Risulta provata la convivenza more uxorio con una continuità di almeno cinque anni. Il punto controverso era la reciproca assistenza economica, che aveva indotto di nuovo la Corte d’Appello ad escluderne l’esistenza dei presupposti. Infatti, la stessa ritiene che tutte le circostanze addotte non erano univocamente in grado di dimostrare l’esistenza di una comunanza di vita tra il defunto e l’istante così forte e stabilizzata da giustificare “il prevedibile apporto stabile economico del primo a vantaggio della seconda, non solo per la stretta durata della convivenza ma per tutta la durata della vita”

Non così la pensa la Cassazione che definitivamente motiva diversamente.

«Sulla configurabilità di una relazione caratterizzata da tendenziale stabilità e da mutua assistenza morale e materiale tra il convivente deceduto e la superstite, il giudice di appello non ha tenuto nel debito conto, nella fattispecie in esame, quanto da questa Corte già affermato con riferimento al diritto al risarcimento del danno da fatto illecito concretatosi in un evento mortale, che va riconosciuto – con riguardo si al danno morale sia a quello patrimoniale allorquando emerga la prova di uno stabile contributo economico apportato, in vita, dal defunto al danneggiato – anche al convivente more uxorio del defunto (Cass. Sez. 3 n. 23725 del 2008, Cass. Sez. 3 n. 12278 del 2011)».
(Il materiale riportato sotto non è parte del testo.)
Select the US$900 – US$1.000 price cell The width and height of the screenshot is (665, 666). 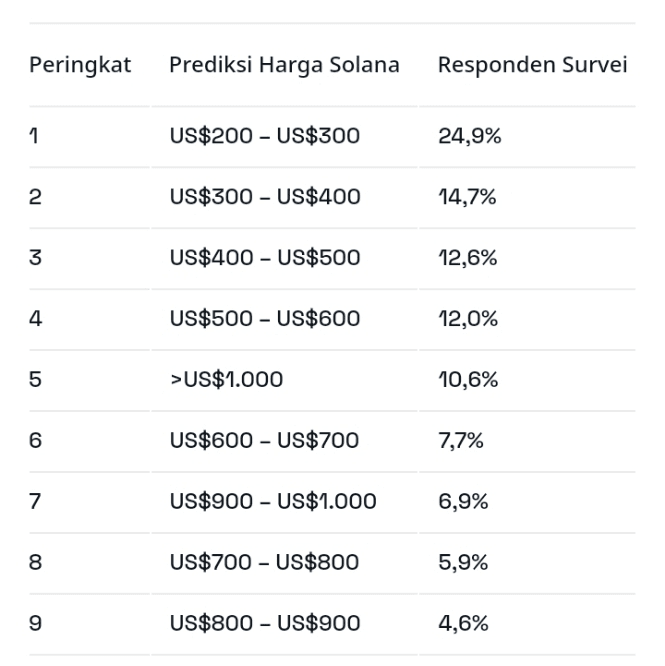tap(273, 502)
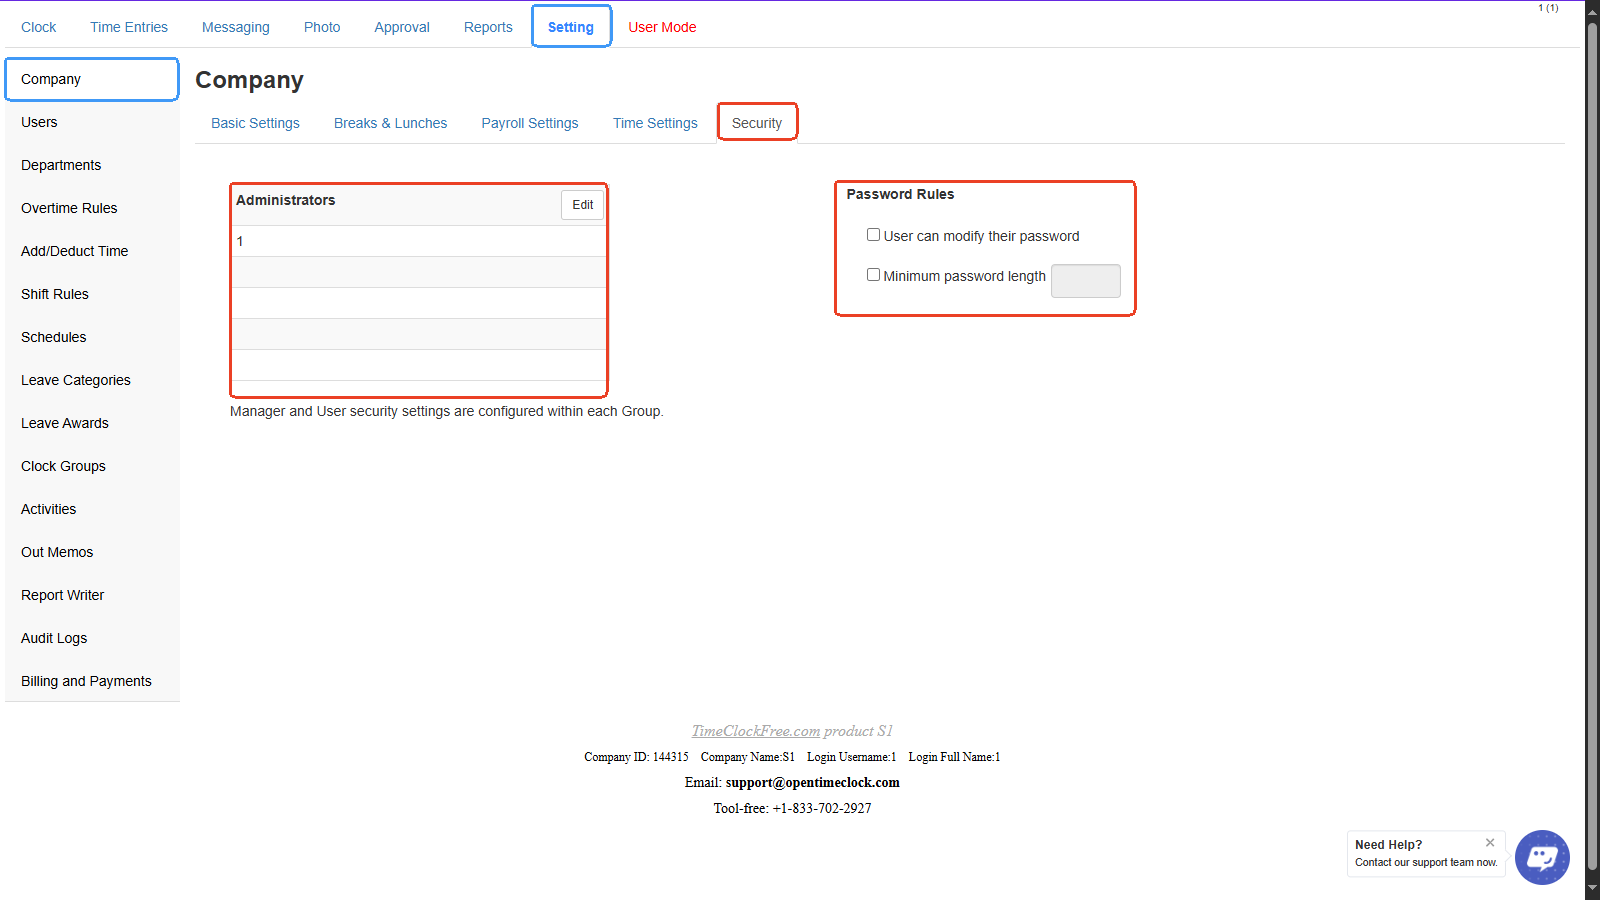Select the Time Settings tab
Viewport: 1600px width, 900px height.
[655, 123]
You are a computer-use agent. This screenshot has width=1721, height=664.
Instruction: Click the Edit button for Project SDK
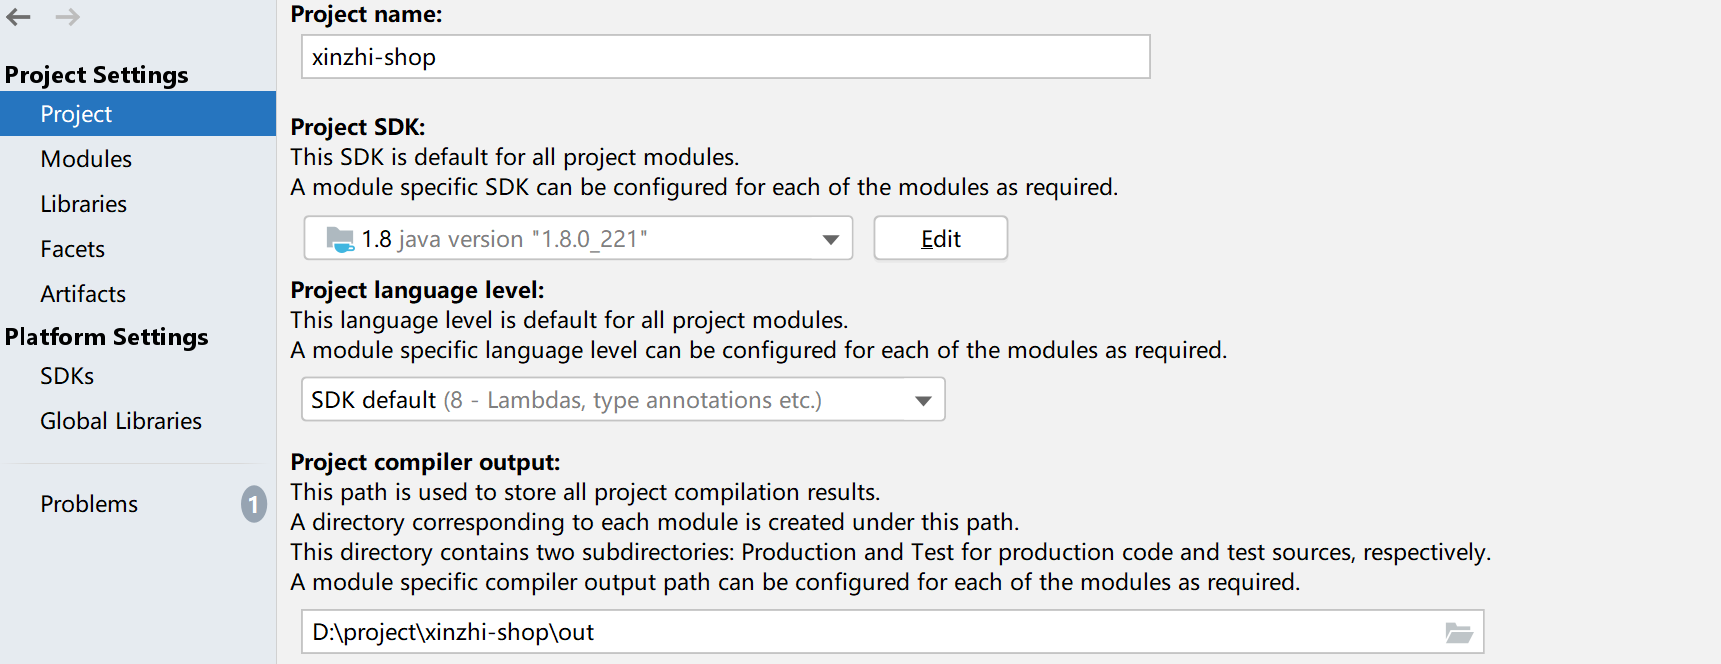940,238
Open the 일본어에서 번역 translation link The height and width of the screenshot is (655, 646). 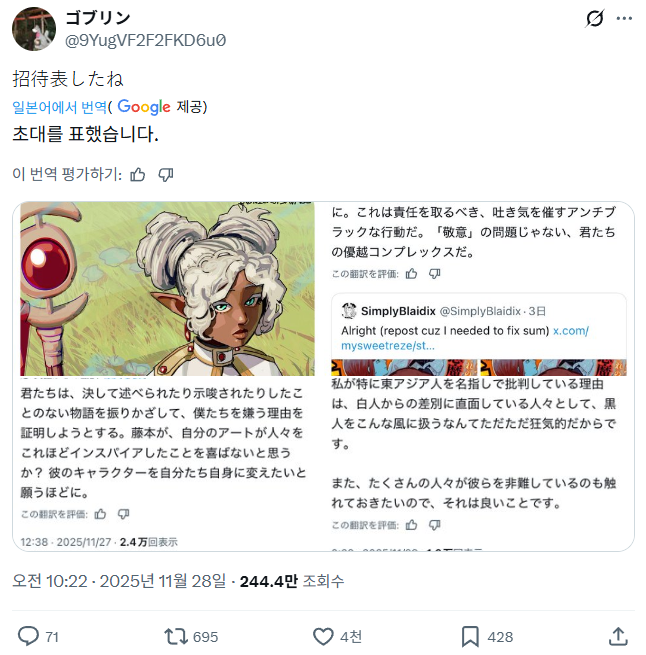coord(60,107)
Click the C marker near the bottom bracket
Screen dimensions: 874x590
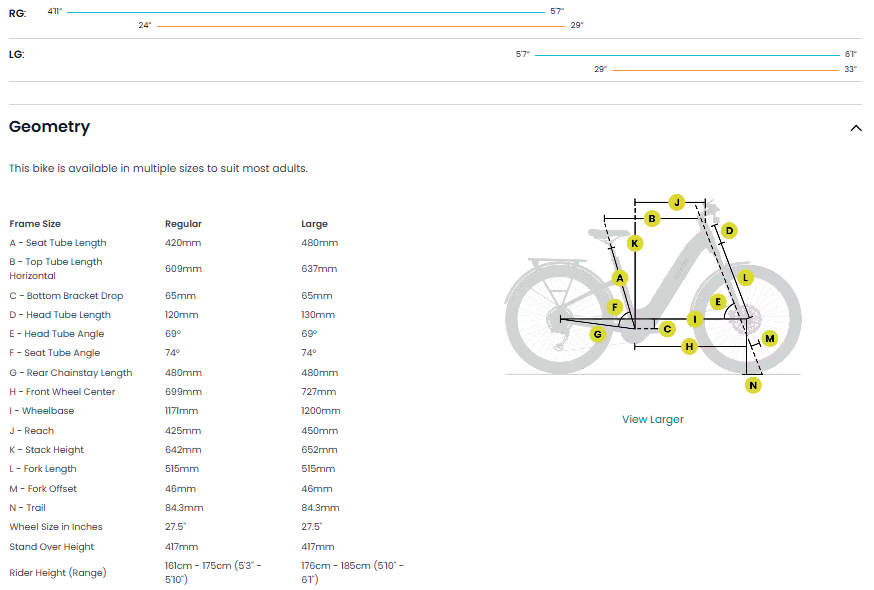point(667,328)
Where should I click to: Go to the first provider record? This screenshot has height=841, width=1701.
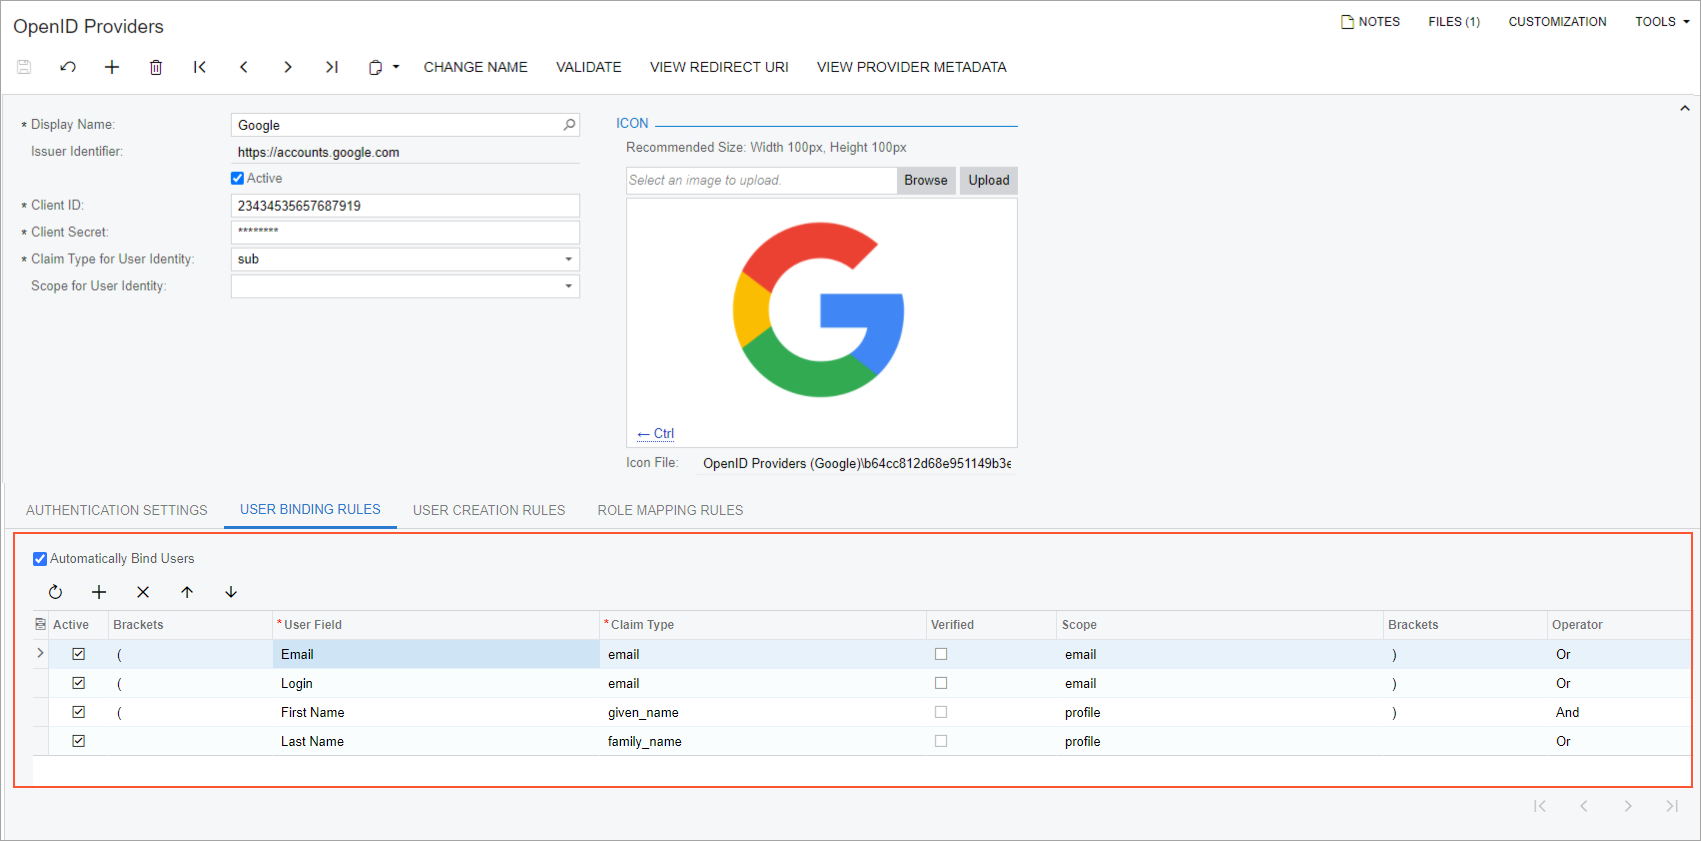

«“L’intenzione di mettere in comune le risorse economiche nel contesto della costituzione sostanziale di un nuovo nucleo familiare”, appare intrinsecamente illogica e del tutto inconciliabile con la rilevanza probatoria del fatto storico, emerso pacificamente e rimarcato dalla stessa Corte d’appello, di una contribuzione caratterizzata dalla diuturnitas per tutto il corso della convivenza more uxorio, durata circa un lustro e interrotta dal sinistro de quo, laddove la Corte di merito l’ha ritenuta però significativa solo ai fini della sussistenza di una mera “comunione affettiva” tra il deceduto e la sua convivente”».

Tale argomentazione, spiega la Corte, si pone invero in aperto contrasto con la nozione di convivenza di fatto prevista dalla legge Cirinnà (l. 76/2016), che definisce i conviventi di fatto come “due persone maggiorenni unite stabilmente da legami affettivi di coppia e di reciproca assistenza morale e materiale, non vincolate da rapporti di parentela, affinità o adozione, da matrimonio o da un’unione civile”. Situazione che presuppone l’esistenza di un legame spirituale, di un legame affettivo e materiale, una stabilità una reciproca assistenza materiale e morale, fondata non sul vincolo coniugale ma “sull’assunzione volontaria di un impegno reciproco”.

La Cassazione non può che accogliere il ricorso e rinviare per la seconda volta alla Corte d’appello di Torino in diversa composizione per l’adeguamento della sua motivazione.

Sperando che la Corte torinese se ne faccia finalmente una ragione.